Il designer italiano Michele Chiossi reinterpreta il concetto di “ORB”, già utilizzato nell’immaginario artistico della stilista Vivienne Westwood, dando vita ad una serie di opere esposte nella boutique del noto brand a Milano.
Michele Chiossi, classe 1970, ha fatto dell’analisi degli stati d’animo che attraversano l’uomo la sua arte. La sua ricerca visionaria è espressa in chiave metaforica sotto forma di sculture, quadri e oggetti d’arredo caratterizzate dal punto “zig zag” che lo ha reso celebre.
Dal 1994 espone nei più grandi musei del mondo arrivando nella boutique di Vivienne Westwood.
Il tuo lavoro è un’analisi del quotidiano e un rinnovo del linguaggio. Ma come è stata rapportata questa filosofia al lavoro fatto per Vivienne Westwood?
È avvenuto tutto in modo naturale, proprio perché essendo un fan, oltre che un testimonial di Vivienne, il concetto di ORB fa parte veramente del mio quotidiano ormai. È stato di conseguenza anche naturale inserirlo all’interno della carta da parati spaziale. Mi appassiona la storia dell’ORB stesso che lei ha ripreso inserendo il satellite di Saturno e appropriandosene in modo punk. Un’azione tipica sua, dissacrante!
A proposito della carta da parati spaziale, come è nata?
L’ho creata proprio per questo evento, è una rielaborazione di un marmo che ho dipinto con la mia tecnica a zig zag, in cui ho eliminato le curve e disegno solo linee orizzontali e verticali che creano questo effetto pixel. Ho poi inserito le emoji delle stelle, degli astri, della luna e del sole ed infine l’amato ORB, concetto che poi ho approfondito con la scultura ricreando appunto il logo di Vivienne e creando questa opera mobile in acciaio e marmo utilizzando sempre il mio trademark. La rotazione della sessa scultura da il senso a tutto.
Come nasce il tratto zig zag?
E’ nato durate il periodo che ho vissuto a New York, negli anni 90. Volevo creare un tratto che fosse molto riconoscibile, che mi rappresentasse, ma che allo stesso tempo riportasse anche a una tradizione legata ai miei studi classici. Ho iniziato a disegnare su carta a quadretti, eliminando le linee curve. L’idea di lavorare con la carta a quadretti è a sua volta nata dalla frequentazione con Alighiero Boetti che ho avuto l’onore di conoscere.
Raccontami dell’incontro con Boetti, per la tua arte fondamentale.
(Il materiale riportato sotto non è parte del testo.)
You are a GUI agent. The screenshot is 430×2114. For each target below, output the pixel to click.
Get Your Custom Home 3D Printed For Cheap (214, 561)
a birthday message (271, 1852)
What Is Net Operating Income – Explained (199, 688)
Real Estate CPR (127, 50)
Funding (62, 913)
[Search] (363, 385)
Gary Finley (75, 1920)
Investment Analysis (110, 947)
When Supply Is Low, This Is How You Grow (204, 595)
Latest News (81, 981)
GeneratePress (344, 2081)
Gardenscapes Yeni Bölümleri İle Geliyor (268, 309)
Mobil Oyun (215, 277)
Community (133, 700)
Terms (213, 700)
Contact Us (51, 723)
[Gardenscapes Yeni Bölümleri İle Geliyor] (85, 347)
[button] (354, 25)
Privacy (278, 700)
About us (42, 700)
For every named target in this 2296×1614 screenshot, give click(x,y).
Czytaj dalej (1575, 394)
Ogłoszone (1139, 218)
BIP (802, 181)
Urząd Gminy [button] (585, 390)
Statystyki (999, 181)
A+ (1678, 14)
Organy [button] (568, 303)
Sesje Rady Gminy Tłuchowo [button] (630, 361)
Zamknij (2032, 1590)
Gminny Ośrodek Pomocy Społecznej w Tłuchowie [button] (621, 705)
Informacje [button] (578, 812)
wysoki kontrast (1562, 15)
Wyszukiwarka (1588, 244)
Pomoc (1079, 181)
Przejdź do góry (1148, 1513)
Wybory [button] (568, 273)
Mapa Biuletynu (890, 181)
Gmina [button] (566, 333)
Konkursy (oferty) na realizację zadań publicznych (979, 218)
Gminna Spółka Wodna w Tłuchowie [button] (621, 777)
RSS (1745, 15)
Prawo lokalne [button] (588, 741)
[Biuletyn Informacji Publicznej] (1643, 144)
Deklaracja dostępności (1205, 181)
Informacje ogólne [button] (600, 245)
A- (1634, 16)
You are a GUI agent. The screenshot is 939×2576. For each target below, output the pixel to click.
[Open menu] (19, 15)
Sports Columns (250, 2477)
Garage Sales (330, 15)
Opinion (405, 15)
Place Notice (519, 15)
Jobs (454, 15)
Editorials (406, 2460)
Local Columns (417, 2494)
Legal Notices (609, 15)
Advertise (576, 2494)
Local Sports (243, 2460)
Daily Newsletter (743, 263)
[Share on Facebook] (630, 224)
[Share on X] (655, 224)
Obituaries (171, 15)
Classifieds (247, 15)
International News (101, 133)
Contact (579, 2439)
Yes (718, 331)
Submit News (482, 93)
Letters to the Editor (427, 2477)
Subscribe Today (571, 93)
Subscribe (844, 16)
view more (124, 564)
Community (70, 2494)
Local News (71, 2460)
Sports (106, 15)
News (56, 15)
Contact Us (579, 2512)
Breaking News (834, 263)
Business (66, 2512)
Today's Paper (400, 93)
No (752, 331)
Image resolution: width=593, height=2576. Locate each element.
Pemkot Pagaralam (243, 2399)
Mi invitò nel suo studio e vidi i progetti per gli arazzi che stava disegnando su carta a quadretti e la cosa mi colpì. Eravamo negli anni della transavanguardia, dell’espressionismo e non c’era quindi un’idea di schema definito. Alla fine chiesi ad Alighiero se avrei potuto utilizzare a mia volta quel tipo di carta, e se in qualche modo la cosa andava a copiare il suo lavoro ma lui fu assolutamente disponibile. Ho quindi iniziato a lavorare con i quadretti e un anno dopo sono passato al disegno a mano libera.
C’è un opera in particolare di cui vuoi parlarci?
Ho lavorato questa primavera a una scultura che nasce dal mio tatuaggio su cui c’è scritto “SAVE THE FATE”. Ho riletto il classico cartiglio dell’old school dei tatuaggi, creando questa fascia volante in marmo nero e lavorando per la prima volta con la tecnica ad intarsio. Ho deciso poi di retro-illuminarlo, dando nuove accezioni all’opera e facendola diventa più vibrante.